• [BRIEF]: Write out exactly what each line says, starting with the first line below and ending on the one with "[twitter] (37, 2570)".

___ GIVEN RECORDS ___

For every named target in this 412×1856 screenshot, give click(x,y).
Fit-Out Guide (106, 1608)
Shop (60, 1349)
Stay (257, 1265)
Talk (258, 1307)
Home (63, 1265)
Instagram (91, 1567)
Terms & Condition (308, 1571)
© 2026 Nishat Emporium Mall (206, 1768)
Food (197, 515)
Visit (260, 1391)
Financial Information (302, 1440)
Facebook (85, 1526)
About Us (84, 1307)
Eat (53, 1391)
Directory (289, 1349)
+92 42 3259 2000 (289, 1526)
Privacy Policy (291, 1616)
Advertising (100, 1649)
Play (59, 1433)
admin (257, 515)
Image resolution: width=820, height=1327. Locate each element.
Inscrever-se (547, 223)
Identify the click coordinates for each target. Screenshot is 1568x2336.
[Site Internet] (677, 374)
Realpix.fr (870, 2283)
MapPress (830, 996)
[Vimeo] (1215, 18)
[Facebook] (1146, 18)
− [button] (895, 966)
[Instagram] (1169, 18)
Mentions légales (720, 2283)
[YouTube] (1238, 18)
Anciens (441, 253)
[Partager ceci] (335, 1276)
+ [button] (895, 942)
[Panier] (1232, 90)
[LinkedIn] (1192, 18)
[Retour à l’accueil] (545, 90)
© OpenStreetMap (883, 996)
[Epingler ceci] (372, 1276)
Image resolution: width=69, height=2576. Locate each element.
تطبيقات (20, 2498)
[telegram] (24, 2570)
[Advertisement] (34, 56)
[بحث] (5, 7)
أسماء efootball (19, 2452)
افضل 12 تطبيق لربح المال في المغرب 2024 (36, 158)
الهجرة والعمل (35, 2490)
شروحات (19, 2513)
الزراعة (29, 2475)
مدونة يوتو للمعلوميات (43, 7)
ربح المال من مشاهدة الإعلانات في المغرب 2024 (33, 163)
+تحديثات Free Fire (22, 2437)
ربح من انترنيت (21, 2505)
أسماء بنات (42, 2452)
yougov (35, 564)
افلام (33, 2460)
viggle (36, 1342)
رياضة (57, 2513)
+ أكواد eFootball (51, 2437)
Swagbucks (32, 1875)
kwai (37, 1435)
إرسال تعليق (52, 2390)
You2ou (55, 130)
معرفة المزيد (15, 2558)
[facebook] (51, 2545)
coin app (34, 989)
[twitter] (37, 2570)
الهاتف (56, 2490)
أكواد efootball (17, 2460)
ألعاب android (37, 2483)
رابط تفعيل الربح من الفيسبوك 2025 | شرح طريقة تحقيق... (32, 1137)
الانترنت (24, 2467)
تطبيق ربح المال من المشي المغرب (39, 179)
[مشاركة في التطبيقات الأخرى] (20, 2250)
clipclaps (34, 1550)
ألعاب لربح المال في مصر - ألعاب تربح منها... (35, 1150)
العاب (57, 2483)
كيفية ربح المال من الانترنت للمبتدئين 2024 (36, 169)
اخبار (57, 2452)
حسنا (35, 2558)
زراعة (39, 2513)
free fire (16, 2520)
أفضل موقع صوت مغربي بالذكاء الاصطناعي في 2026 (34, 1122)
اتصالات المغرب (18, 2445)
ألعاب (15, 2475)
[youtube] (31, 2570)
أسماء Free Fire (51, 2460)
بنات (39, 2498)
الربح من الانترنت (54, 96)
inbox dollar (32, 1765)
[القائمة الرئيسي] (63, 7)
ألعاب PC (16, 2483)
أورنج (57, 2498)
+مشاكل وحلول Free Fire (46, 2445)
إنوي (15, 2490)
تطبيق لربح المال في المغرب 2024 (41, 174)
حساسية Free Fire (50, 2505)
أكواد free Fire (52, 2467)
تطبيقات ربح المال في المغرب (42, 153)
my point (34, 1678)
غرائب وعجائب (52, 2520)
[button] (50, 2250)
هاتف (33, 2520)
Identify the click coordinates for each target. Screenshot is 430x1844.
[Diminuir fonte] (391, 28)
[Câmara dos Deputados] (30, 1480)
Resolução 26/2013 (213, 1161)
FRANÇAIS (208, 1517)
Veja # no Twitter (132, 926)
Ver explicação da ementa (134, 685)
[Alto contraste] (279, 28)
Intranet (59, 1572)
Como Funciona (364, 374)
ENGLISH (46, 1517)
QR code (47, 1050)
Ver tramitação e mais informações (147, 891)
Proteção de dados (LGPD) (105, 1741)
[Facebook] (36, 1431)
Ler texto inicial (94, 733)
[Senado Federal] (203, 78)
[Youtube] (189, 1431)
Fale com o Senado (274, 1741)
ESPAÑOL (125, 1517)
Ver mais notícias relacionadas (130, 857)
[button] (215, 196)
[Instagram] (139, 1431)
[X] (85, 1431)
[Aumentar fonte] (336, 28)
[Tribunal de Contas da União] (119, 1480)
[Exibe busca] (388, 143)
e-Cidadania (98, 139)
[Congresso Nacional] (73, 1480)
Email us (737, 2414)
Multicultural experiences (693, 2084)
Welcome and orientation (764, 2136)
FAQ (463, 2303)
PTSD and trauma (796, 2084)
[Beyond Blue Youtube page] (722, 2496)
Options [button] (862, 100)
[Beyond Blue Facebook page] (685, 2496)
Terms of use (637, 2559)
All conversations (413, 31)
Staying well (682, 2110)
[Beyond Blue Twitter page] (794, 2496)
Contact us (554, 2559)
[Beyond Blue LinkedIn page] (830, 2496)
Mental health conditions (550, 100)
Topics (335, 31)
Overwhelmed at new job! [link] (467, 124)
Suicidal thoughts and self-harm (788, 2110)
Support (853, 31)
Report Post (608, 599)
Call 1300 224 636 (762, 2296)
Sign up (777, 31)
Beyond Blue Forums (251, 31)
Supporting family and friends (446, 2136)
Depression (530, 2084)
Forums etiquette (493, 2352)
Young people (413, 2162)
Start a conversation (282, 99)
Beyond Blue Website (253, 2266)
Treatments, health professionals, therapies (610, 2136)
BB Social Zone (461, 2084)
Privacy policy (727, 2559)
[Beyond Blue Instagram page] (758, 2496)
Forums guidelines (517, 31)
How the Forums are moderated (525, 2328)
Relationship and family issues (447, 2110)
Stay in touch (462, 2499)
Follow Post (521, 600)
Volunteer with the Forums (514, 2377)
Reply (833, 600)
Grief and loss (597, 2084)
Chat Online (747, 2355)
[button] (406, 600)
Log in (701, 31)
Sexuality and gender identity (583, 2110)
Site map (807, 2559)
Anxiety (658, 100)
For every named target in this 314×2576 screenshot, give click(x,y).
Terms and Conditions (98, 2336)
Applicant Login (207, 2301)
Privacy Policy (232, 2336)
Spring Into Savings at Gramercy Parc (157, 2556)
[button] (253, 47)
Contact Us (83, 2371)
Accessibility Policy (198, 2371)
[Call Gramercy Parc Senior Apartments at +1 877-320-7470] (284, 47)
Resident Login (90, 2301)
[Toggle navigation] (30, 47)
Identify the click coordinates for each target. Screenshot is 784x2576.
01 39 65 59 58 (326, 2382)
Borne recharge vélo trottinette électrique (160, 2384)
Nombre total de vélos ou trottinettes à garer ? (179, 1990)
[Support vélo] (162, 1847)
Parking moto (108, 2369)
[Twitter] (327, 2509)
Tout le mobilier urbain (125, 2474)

___

• [OUTPUT OF THE TASK]:
For every named target in this 412×1856 screenshot, give click(x,y).
Fit-Out Guide (106, 1608)
Shop (60, 1349)
Stay (257, 1265)
Talk (258, 1307)
Home (63, 1265)
Instagram (91, 1567)
Terms & Condition (308, 1571)
© 2026 Nishat Emporium Mall (206, 1768)
Food (197, 515)
Visit (260, 1391)
Financial Information (302, 1440)
Facebook (85, 1526)
About Us (84, 1307)
Eat (53, 1391)
Directory (289, 1349)
+92 42 3259 2000 (289, 1526)
Privacy Policy (291, 1616)
Advertising (100, 1649)
Play (59, 1433)
admin (257, 515)
Image resolution: width=820, height=1327. Locate each element.
Inscrever-se (547, 223)
Identify the click coordinates for each target. Screenshot is 1568x2336.
[Site Internet] (677, 374)
Realpix.fr (870, 2283)
MapPress (830, 996)
[Vimeo] (1215, 18)
[Facebook] (1146, 18)
− [button] (895, 966)
[Instagram] (1169, 18)
Mentions légales (720, 2283)
[YouTube] (1238, 18)
Anciens (441, 253)
[Partager ceci] (335, 1276)
+ [button] (895, 942)
[Panier] (1232, 90)
[LinkedIn] (1192, 18)
[Retour à l’accueil] (545, 90)
© OpenStreetMap (883, 996)
[Epingler ceci] (372, 1276)
Image resolution: width=69, height=2576. Locate each element.
تطبيقات (20, 2498)
[telegram] (24, 2570)
[Advertisement] (34, 56)
[بحث] (5, 7)
أسماء efootball (19, 2452)
افضل 12 تطبيق لربح المال في المغرب 2024 (36, 158)
الهجرة والعمل (35, 2490)
شروحات (19, 2513)
الزراعة (29, 2475)
مدونة يوتو للمعلوميات (43, 7)
ربح المال من مشاهدة الإعلانات في المغرب 2024 (33, 163)
+تحديثات Free Fire (22, 2437)
ربح من انترنيت (21, 2505)
أسماء بنات (42, 2452)
yougov (35, 564)
افلام (33, 2460)
viggle (36, 1342)
رياضة (57, 2513)
+ أكواد eFootball (51, 2437)
Swagbucks (32, 1875)
kwai (37, 1435)
إرسال تعليق (52, 2390)
You2ou (55, 130)
معرفة المزيد (15, 2558)
[facebook] (51, 2545)
coin app (34, 989)
[twitter] (37, 2570)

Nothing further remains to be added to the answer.